JuliaDynamics / ComplexityMeasures.jl

Estimators for probabilities, entropies, and other complexity measures derived from data in the context of nonlinear dynamics and complex systems
MIT License
54 stars 12 forks source link

Review of codebase and docs - Probabilities and Encodings- Datseris #213

Closed Datseris closed 1 year ago

Datseris commented 1 year ago

This is a review of all probabilities estimators except the Transfer Operator for v2. Once this PR is merged, all probabilities estimators except the Transfer Operator are "set in stone" for v2 and will not get any further changes. So it is important @kahaaga once we merge this to both agree that this is "done" and commit to this doneness so that we can actually get some v2 out at some point in during our lifespans, because if we don't commit I am sure I will be finding out things to change every week given my history with the repo...

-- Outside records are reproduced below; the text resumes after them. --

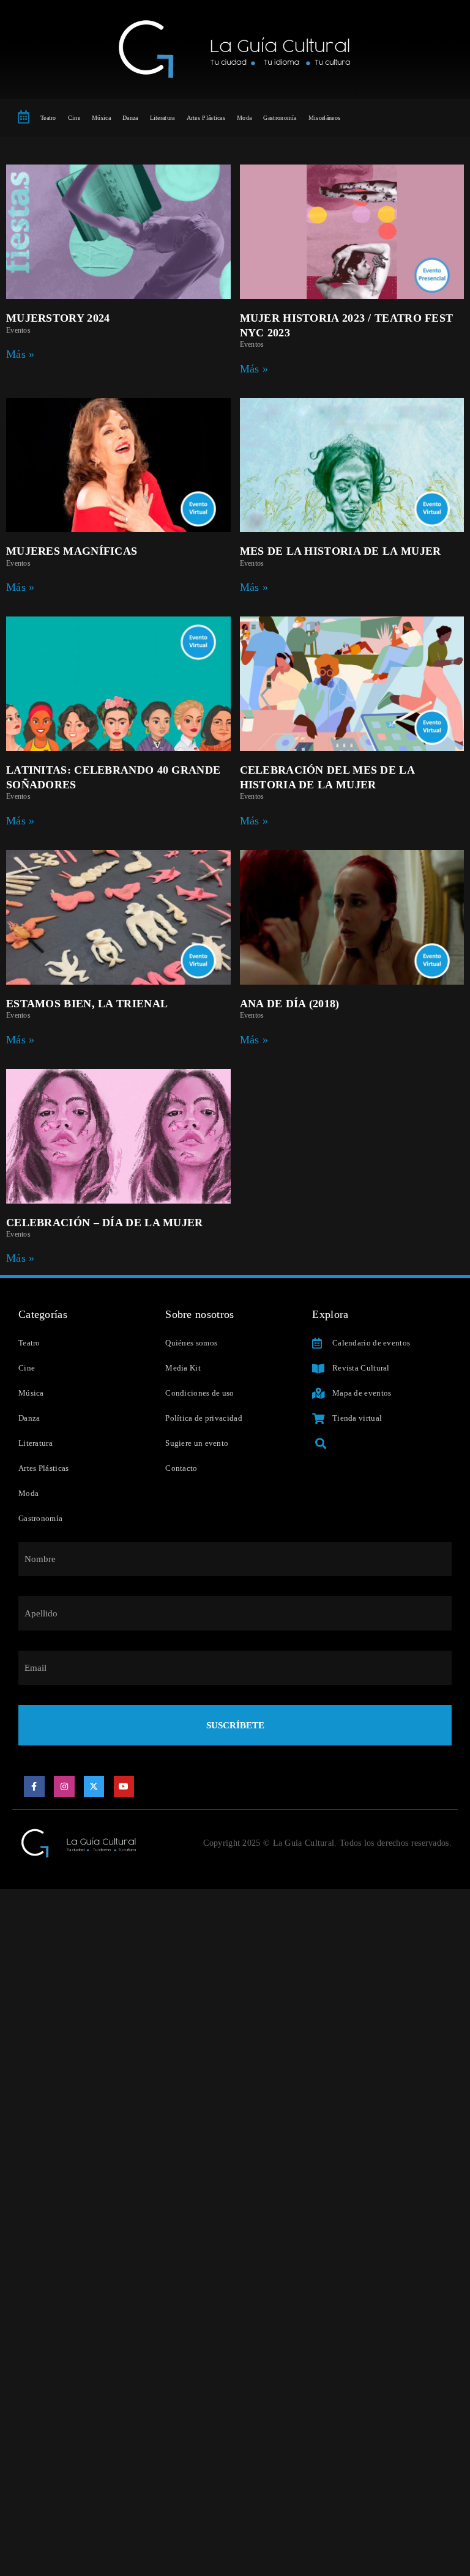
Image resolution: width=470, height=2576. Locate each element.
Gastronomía (279, 117)
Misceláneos (324, 117)
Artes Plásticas (206, 117)
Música (101, 117)
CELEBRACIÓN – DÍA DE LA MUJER (104, 1222)
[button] (320, 1444)
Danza (130, 117)
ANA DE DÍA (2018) (290, 1003)
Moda (244, 117)
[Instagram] (64, 1786)
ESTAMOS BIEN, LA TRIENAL (87, 1003)
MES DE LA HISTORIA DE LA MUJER (340, 551)
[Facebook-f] (34, 1786)
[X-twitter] (94, 1786)
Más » (20, 354)
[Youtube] (124, 1786)
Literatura (162, 117)
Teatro (48, 117)
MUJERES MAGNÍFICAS (71, 551)
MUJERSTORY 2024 (58, 318)
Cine (74, 117)
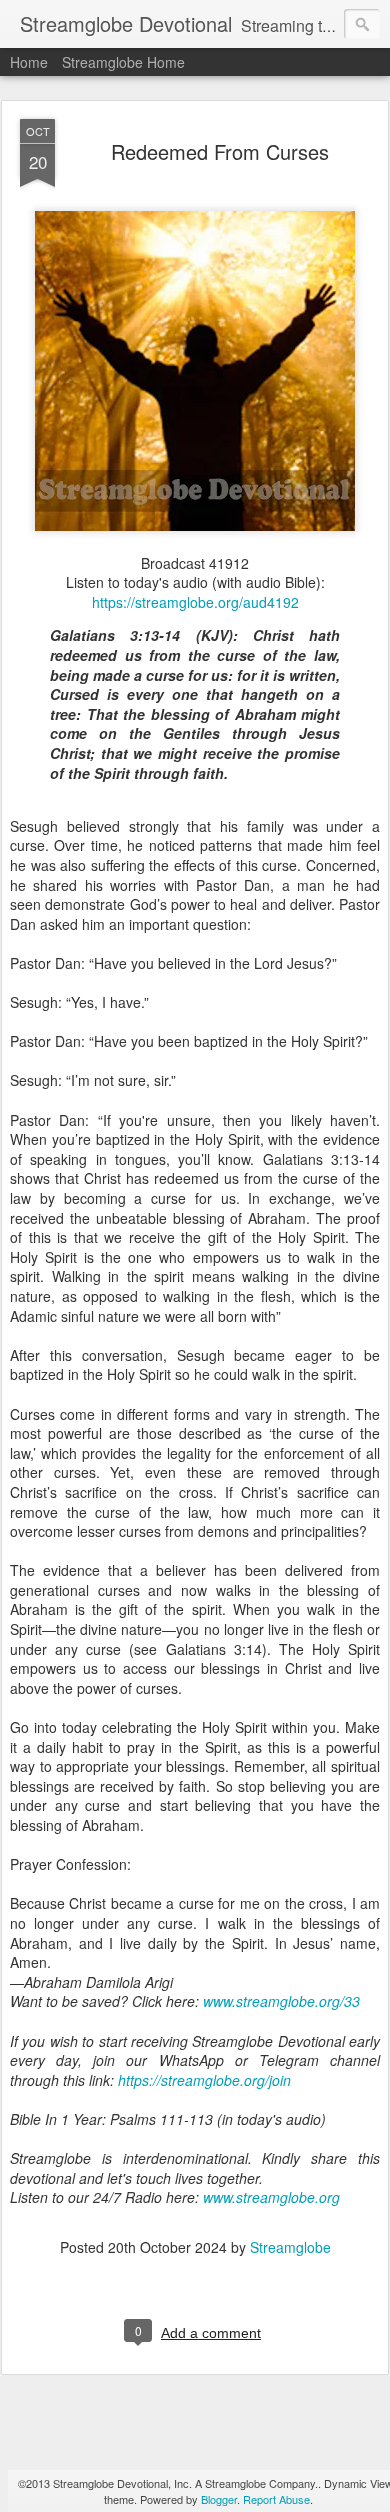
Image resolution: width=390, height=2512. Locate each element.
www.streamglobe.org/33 (281, 2001)
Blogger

Alright, here I outline the major changes did:

Datseris commented 1 year ago

Name sortperm is used in the docstring of OrdinalPattern encoding but is not anywhere in the docs. I'll probably re-think how all of this is exposed in this PR.

codecov[bot] commented 1 year ago

Codecov Report

Merging #213 (7f77993) into main (3de9294) will decrease coverage by 0.16%. The diff coverage is 91.66%.

@@            Coverage Diff             @@
##             main     #213      +/-   ##
==========================================
- Coverage   84.63%   84.47%   -0.17%     
==========================================
  Files          49       45       -4     
  Lines        1191     1140      -51     
==========================================
- Hits         1008      963      -45     
+ Misses        183      177       -6     
Impacted Files Coverage Δ
src/encoding/rectangular_binning.jl 88.52% <ø> (ø)
src/entropy.jl 79.31% <ø> (+11.66%) :arrow_up:
src/probabilities.jl 80.76% <ø> (ø)
.../probabilities_estimators/dispersion/dispersion.jl 89.28% <ø> (ø)
...abilities_estimators/histograms/value_histogram.jl 87.50% <ø> (ø)
src/probabilities_estimators/spatial/utils.jl 94.11% <ø> (ø)
src/encoding/ordinal_pattern.jl 80.00% <75.00%> (-6.05%) :arrow_down:
src/encoding/gaussian_cdf.jl 61.53% <80.00%> (+4.39%) :arrow_up:
.../spatial_permutation/SpatialSymbolicPermutation.jl 70.27% <81.25%> (-0.19%) :arrow_down:
...mators/permutation_ordinal/symbolic_permutation.jl 94.00% <94.00%> (ø)
... and 3 more

:mega: We’re building smart automated test selection to slash your CI/CD build times. Learn more

kahaaga commented 1 year ago

Name sortperm is used in the docstring of OrdinalPattern encoding but is not anywhere in the docs. I'll probably re-think how all of this is exposed in this PR.

Maybe just say Base.sortperm, and assume that a user would understand to look at Julia's Base docs?

Datseris commented 1 year ago

aaaaaaaaaaaaaaaaah haha my bad. I did'think about it and thought it was the internal function that does the lehmer code thingy...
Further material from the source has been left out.